Data for locating words and elements:
------------------------

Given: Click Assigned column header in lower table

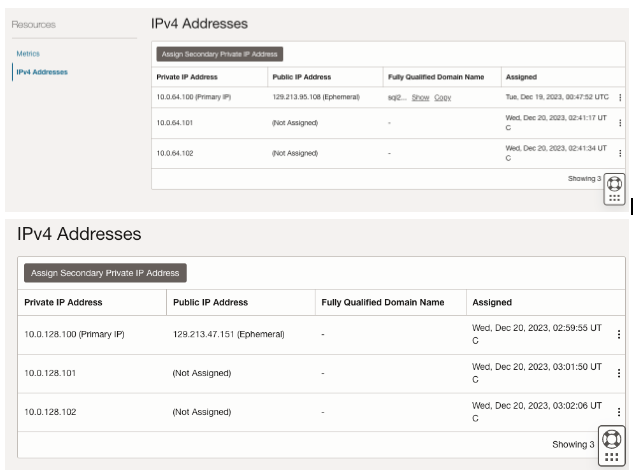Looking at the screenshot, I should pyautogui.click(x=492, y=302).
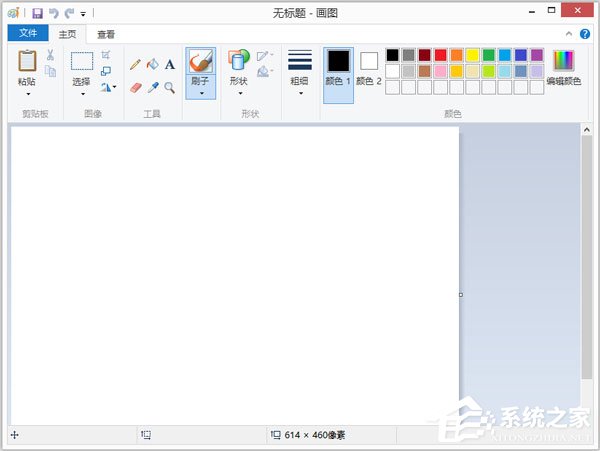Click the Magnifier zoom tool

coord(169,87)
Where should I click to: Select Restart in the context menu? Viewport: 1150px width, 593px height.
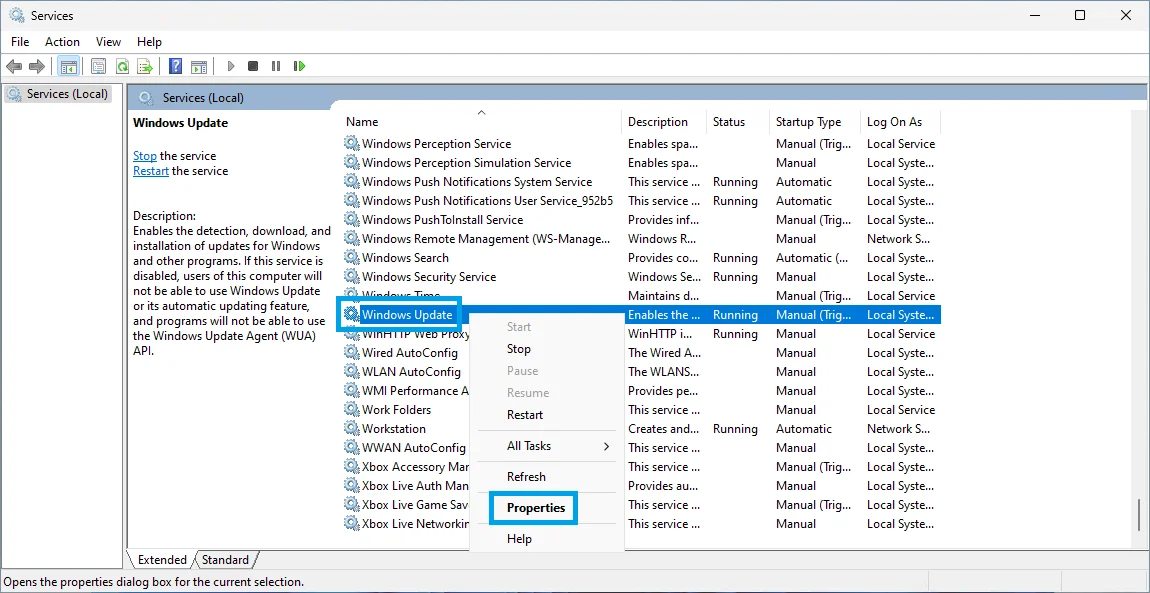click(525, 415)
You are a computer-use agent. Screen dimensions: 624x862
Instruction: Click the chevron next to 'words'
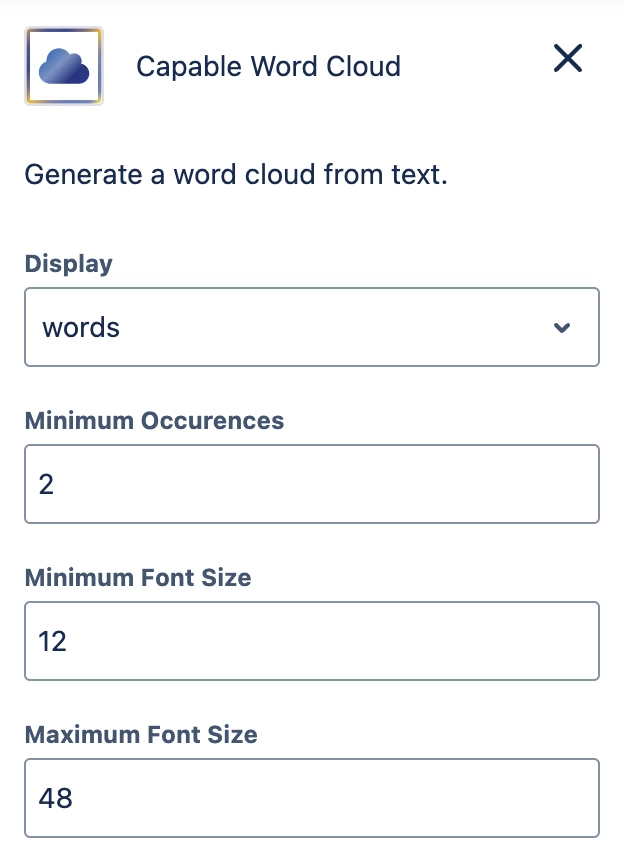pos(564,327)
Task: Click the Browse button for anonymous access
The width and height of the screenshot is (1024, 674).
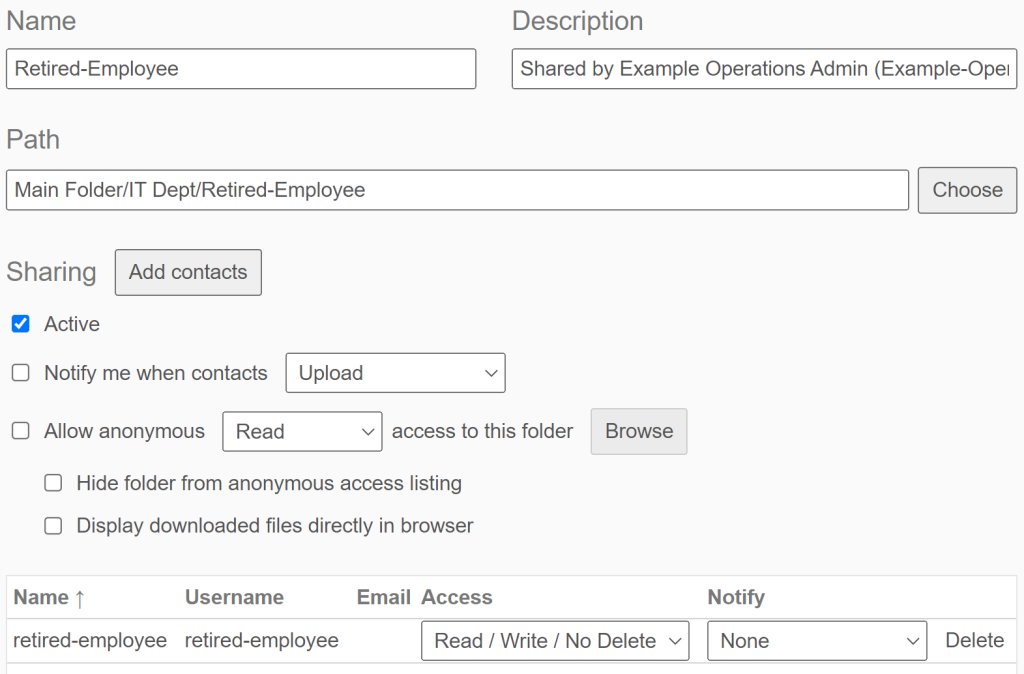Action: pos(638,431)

------------------------

§ **What you are asked to do**
Reproduce every line of the data above word for word, leaving out the pictures.

§ **Complete response**
Given: Click Assigned column header in lower table

Looking at the screenshot, I should pyautogui.click(x=492, y=302).
Click the Magnifier zoom tool

coord(169,87)
Where should I click to: Select Restart in the context menu? Viewport: 1150px width, 593px height.
click(525, 415)
You are a computer-use agent. Screen dimensions: 624x862
Instruction: Click the chevron next to 'words'
pos(564,327)
Task: Click the Browse button for anonymous access
The width and height of the screenshot is (1024, 674).
Action: pos(638,431)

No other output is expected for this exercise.